Another important question is whether widely-perceived-as-fair transitional justice is necessarily a positive thing. Even though it seems desirable to have more people perceiving the exercised transitional justice as a fair one, a deeper look into the very contents of their perceptions of “fairness” is always needed. Civil wars often lead to political shifts, redrawing of boundaries and reconfiguration of populations, frequently turning majorities into minorities and vice versa, thus creating conditions for vengeful tyranny of “new majorities”. A new majority can try to use it newly gained advantage to distort transitional justice into “transitional injustice”. Such transitional justice will most likely promote denial and forgetting, perpetuate violence and legitimate authoritarianism, thus institutionalising divisions and mistrust which corrupted the perception of “just” and “fair” in the first place, similar to what happened in post-war Rwanda, Uganda and Iraq (Loyle and Davenport 2015, Moghalu 2011, Vinjamuri 2007). This is especially possible, and hence dangerous after the wars waged in the name of “ethnicity” or “nation”, where conflicting communities often continue to understand both justice and injustice through ethnic- on nation-driven conceptions of fairness. One of the very reasons for which the ICTY was established was because the international community had justified doubts in the willingness of all three countries to prosecute their own people.
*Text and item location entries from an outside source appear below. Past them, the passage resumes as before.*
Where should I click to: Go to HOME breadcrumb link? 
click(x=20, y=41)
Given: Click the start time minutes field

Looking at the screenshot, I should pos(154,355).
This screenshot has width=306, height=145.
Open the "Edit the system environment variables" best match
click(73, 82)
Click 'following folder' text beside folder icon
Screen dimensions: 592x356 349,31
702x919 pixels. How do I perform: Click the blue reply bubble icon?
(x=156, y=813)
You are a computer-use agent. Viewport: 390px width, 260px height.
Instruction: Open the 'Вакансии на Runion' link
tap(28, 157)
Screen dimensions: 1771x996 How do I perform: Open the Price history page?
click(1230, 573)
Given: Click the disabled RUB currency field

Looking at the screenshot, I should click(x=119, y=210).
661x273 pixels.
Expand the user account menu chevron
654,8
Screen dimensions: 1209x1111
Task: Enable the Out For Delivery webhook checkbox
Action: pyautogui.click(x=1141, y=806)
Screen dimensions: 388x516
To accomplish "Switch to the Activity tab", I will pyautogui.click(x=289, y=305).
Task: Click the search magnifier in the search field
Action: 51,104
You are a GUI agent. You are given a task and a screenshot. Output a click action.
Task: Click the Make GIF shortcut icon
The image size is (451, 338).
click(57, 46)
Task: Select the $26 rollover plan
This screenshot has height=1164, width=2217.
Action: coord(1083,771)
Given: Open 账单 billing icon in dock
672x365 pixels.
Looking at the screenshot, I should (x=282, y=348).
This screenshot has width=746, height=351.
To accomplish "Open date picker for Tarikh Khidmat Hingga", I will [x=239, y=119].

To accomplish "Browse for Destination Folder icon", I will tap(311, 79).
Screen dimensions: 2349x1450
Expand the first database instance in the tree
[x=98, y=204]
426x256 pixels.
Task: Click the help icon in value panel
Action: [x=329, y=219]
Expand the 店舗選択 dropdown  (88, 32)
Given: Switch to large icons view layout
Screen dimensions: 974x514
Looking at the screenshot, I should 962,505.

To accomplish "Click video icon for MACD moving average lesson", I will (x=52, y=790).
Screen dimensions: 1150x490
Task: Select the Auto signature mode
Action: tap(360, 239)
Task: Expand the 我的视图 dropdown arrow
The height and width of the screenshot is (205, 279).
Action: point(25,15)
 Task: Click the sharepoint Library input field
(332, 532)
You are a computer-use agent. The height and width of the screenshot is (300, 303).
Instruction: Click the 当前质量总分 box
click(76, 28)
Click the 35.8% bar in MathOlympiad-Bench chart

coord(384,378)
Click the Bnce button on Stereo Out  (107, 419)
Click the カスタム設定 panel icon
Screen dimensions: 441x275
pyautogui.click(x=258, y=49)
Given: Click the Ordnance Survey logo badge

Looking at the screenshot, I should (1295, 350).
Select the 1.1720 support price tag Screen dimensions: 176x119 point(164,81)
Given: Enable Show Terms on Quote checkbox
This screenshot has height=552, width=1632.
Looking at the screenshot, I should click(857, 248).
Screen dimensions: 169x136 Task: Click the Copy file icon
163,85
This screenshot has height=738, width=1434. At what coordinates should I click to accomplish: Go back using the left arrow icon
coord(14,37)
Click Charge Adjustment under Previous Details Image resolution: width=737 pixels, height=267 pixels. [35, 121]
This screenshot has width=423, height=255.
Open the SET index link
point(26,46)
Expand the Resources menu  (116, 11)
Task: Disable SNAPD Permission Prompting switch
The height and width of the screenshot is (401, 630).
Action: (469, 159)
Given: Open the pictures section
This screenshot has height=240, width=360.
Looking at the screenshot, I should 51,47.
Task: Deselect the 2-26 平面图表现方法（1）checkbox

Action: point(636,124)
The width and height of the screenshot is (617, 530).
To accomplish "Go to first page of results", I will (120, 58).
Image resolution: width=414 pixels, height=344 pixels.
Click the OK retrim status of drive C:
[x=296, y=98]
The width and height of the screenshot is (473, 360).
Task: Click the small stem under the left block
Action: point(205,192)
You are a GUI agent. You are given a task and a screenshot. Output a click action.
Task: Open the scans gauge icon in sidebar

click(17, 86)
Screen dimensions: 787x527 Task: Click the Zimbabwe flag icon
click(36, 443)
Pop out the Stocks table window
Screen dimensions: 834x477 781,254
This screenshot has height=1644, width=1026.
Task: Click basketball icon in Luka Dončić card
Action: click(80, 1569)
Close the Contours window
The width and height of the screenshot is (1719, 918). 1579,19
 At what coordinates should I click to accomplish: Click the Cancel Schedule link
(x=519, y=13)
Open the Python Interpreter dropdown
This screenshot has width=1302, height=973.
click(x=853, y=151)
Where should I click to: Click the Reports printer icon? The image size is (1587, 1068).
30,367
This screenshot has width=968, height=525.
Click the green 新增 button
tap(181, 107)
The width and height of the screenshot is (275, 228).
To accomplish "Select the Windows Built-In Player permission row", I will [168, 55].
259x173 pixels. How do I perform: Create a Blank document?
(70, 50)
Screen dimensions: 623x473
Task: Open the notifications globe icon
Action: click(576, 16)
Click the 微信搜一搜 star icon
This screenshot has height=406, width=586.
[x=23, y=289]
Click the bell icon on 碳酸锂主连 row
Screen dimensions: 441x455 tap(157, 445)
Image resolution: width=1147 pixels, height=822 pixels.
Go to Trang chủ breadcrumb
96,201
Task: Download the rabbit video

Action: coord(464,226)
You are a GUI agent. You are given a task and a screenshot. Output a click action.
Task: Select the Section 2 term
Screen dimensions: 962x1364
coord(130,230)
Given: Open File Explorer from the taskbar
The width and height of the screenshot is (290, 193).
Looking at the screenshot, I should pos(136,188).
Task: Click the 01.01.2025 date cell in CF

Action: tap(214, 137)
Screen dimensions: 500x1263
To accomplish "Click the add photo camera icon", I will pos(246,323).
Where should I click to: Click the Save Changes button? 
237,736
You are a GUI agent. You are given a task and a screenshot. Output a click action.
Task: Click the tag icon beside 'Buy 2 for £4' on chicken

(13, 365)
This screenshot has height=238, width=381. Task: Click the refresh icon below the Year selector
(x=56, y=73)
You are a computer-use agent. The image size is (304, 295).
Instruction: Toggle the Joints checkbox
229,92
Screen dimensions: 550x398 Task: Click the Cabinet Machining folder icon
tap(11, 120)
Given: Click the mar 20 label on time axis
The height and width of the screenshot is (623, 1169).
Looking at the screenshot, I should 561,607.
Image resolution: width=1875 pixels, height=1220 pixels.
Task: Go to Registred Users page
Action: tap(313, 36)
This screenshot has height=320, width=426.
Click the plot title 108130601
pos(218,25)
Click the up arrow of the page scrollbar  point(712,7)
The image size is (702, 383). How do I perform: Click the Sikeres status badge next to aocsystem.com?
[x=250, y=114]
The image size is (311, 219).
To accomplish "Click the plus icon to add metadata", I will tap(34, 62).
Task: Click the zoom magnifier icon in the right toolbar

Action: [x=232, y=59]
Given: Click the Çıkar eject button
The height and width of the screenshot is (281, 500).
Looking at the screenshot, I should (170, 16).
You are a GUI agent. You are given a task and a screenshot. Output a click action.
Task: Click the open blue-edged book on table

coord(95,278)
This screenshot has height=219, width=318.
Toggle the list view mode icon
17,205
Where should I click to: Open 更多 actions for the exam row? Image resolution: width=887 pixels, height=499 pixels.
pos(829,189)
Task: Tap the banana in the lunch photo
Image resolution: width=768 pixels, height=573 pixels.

If Serbia, Croatia and Bosnia had been left to try possible war criminals on their own, the result would most likely have been three versions of transitional justice – each for every community – all widely perceived as fair among the respective communities. Therefore, the fact that the ICTY has not been perceived as fair perhaps indicates how fair it actually is, since the perceptions of fairness these communities have are heavily biased and have proven to be dangerous to peace in the region.

Conclusion 242

This analysis showed that transitional justice must be perceived as truly fair in order to fulfil all its aims in an optimal manner, implying that considerable efforts should be invested in both seeking and promoting transitional justice if it is to prevent new war crimes, but also new wars of any kind. On the other hand, it is also clear that transitional justice is conducted in extraordinary circumstances, and that expectations from it are likewise extraordinary, making the achievement of widely-perceived-as-fair justice more difficult, if at all possible. Moreover, we have shown that the widely positive perceptions of transitional justice can considerably harm its fairness and turn it into “transitional injustice”, which is particularly dangerous in post-conflict circumstances where the opposing societies often perceive justice in a way corrupted by “ancient hatreds”. Nonetheless, perhaps a final solution to these weakness needs not at all to be pursued. The solution maybe lies in the change of looking at things, meaning that both transitional justice and optimal perceptions of it should be viewed as mutually-correcting, long-term processes. Analysing the way in which the attitudes towards the transitional justice among the affected communities change over time would be a good subject for future research on this issue since it might reveal different long-term consequences than those we would expect. The fact that the ICTY is perceived as unfair by the Serbs, Croats and Bosniaks is perhaps its biggest strength instead of weakness, which only needs time.


[1] On the aim of preventing the resumption of armed conflict see articles by Loyle and Davenport (2016), Elster (2004), Sarkin (1999).